> _Problem description_:
Among the entries below, only the lines starting at the one with "Where should I click to: Tap" and ending at the one with "Click the lock camera icon", both included, are to be printed exactly.
Start of Records
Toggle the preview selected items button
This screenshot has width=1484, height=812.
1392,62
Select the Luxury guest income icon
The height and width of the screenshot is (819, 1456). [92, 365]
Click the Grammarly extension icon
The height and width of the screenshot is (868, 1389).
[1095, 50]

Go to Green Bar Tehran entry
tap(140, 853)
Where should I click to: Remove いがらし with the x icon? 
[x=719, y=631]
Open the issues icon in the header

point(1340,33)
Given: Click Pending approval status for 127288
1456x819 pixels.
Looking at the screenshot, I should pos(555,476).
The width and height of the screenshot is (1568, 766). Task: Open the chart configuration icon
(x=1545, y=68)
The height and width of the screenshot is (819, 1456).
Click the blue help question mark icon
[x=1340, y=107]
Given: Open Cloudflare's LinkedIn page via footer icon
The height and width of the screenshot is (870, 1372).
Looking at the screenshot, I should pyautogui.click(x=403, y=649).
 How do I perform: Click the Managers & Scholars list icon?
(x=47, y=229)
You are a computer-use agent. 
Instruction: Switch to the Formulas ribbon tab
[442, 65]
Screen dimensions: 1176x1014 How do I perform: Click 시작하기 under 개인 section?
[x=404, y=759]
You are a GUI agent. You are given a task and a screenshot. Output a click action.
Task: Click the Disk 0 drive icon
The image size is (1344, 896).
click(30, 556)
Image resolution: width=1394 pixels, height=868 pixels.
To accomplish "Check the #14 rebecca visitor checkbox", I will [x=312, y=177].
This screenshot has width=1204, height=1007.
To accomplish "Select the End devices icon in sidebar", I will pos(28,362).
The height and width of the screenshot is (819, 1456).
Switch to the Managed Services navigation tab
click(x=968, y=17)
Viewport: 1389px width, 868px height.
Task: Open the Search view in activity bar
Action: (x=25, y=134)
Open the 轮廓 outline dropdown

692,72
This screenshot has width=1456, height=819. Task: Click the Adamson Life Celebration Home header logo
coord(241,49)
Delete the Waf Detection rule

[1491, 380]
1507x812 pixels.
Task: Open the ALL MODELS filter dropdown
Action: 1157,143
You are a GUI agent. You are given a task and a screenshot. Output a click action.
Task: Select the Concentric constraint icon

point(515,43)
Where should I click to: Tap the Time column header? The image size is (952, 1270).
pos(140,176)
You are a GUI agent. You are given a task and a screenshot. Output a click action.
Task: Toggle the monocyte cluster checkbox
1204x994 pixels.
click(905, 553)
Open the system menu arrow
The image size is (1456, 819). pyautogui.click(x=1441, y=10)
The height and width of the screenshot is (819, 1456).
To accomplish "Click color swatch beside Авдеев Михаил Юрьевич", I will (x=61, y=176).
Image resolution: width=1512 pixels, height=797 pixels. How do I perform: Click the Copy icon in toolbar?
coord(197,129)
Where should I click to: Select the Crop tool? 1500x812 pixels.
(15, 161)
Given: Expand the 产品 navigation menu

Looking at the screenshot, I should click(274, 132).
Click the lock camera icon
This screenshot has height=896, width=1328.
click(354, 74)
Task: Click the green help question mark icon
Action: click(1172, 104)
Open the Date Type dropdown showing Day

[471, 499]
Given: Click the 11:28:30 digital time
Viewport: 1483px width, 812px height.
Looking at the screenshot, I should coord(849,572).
End of Records
> _Solution for this exercise_:
Where should I click to: Tap the Time column header? The image size is (952, 1270).
pos(140,176)
You are a GUI agent. You are given a task and a screenshot. Output a click action.
Task: Toggle the monocyte cluster checkbox
1204x994 pixels.
click(905, 553)
Open the system menu arrow
The image size is (1456, 819). pyautogui.click(x=1441, y=10)
The height and width of the screenshot is (819, 1456).
To accomplish "Click color swatch beside Авдеев Михаил Юрьевич", I will (x=61, y=176).
Image resolution: width=1512 pixels, height=797 pixels. How do I perform: Click the Copy icon in toolbar?
coord(197,129)
Where should I click to: Select the Crop tool? 1500x812 pixels.
(15, 161)
Given: Expand the 产品 navigation menu

Looking at the screenshot, I should click(274, 132).
Click the lock camera icon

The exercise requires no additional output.